TROTT, Circuit Judge
(Concurring):
The Preamble to the American Bar Association’s Model Rules of Professional Conduct states:
In all professional functions a lawyer should be competent, prompt and diligent. ...[,] should use the law’s procedures only for legitimate purposes and not to harass or intimidate others....[, and ] should demonstrate respect for the legal system and those who serve it.
Model Rules of Prof 1 Conduct, pmbl. ¶¶ 3-4.

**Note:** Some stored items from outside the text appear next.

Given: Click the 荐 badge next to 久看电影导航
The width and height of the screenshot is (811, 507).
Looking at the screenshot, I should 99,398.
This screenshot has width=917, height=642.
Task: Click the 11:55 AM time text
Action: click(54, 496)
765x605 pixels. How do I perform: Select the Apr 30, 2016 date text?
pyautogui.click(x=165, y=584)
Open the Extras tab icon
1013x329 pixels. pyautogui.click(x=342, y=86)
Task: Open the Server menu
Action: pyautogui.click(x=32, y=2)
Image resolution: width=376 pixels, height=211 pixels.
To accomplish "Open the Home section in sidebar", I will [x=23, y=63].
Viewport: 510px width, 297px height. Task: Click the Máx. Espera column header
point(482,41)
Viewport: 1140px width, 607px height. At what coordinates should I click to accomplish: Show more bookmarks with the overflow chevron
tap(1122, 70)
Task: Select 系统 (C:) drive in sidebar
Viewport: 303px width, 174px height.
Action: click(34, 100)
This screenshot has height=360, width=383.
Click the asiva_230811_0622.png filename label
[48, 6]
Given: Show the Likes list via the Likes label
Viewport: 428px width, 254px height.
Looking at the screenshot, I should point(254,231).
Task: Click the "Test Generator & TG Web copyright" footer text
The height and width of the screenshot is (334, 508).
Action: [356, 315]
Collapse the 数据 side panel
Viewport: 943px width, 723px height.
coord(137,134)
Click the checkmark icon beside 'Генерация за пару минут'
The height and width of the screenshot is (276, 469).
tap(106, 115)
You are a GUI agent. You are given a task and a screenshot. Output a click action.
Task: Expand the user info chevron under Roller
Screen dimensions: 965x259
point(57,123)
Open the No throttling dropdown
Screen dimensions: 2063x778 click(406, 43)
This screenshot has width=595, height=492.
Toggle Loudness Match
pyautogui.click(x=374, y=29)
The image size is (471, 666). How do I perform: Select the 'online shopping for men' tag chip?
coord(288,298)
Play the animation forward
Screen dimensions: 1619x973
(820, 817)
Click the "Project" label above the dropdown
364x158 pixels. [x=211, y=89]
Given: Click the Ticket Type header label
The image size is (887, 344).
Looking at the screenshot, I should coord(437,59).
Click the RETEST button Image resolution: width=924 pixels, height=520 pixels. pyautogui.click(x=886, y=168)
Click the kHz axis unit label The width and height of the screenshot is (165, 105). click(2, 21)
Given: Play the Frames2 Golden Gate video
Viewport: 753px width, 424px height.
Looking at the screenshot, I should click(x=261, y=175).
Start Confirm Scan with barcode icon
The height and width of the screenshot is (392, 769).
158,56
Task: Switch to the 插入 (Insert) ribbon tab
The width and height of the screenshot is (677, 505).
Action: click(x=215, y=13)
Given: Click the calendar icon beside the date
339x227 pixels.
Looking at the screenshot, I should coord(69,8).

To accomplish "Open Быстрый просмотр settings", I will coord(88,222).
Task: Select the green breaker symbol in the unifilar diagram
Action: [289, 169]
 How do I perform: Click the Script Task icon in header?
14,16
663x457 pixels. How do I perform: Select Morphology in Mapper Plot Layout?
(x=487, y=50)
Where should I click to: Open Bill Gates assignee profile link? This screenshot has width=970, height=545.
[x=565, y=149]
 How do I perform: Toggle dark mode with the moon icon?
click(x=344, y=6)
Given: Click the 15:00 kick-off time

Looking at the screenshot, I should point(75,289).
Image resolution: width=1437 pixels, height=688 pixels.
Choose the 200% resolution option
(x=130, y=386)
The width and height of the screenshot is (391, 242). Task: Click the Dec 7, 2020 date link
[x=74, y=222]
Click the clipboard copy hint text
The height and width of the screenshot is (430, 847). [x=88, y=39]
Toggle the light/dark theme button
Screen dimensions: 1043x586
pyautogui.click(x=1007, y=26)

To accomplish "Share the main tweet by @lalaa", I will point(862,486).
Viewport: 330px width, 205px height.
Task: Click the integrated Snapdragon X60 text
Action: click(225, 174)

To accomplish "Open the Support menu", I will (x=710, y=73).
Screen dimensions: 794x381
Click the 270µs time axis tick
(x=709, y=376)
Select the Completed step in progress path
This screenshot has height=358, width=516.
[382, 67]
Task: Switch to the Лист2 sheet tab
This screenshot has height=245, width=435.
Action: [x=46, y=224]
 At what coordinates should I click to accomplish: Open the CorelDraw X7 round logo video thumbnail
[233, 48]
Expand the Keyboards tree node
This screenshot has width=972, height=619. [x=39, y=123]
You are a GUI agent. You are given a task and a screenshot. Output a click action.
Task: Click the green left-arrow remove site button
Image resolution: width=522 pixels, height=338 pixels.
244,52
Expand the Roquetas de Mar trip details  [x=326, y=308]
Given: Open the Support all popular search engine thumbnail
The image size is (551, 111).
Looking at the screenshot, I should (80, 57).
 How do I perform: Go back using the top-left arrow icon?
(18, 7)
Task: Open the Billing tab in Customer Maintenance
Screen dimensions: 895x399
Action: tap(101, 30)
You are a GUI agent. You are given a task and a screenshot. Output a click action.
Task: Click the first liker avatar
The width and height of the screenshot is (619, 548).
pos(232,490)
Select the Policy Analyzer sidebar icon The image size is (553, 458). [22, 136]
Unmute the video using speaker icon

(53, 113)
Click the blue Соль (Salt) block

It is a mistake to regard the adversary system as an opportunity to see what you can get away with or if you can pull the wool over a court’s eyes. This case, as *985filed and pursued, gives every appearance that counsel is representing not Ms. Hy-sell, but protecting someone behind the scenes who prefers not to be identified. If Ms. Hysell is too indigent to afford to travel to San Diego for a deposition, and if she does not own this money, one can only wonder what arrangement counsel and “Lankford” have with respect to its disposition should they be successful in its recovery. Counsel’s current argument regarding his performance during the deposition and afterwards that he “did not ever agree to produce[Lankford’s’] telephone number and/or address outside of formal discovery” is the kind of assertion that draws the legal profession into ill repute.
Although private attorneys are held to different standards than government prosecutors, see Berger v. United States, 295 U.S. 78, 88-89, 55 S.Ct. 629, 79 L.Ed. 1314 (1935), such attorneys, as officers of the court and members of the bar, are universally required to file their cases with clean hands and pursue them with forthright presentations. The justice system expects lawyers, in cases like this one, aggressively to contest probable cause and to argue whatever legitimate positions will advance their client’s causes. However, the law and the principles of legal ethics do not expect lawyers to attempt to game the system and deliberately withhold, without justification, available and relevant information germane to the outcome of litigation, as apparently has been done here. One can only hope that the momentary heat of battle has clouded someone’s otherwise good judgment.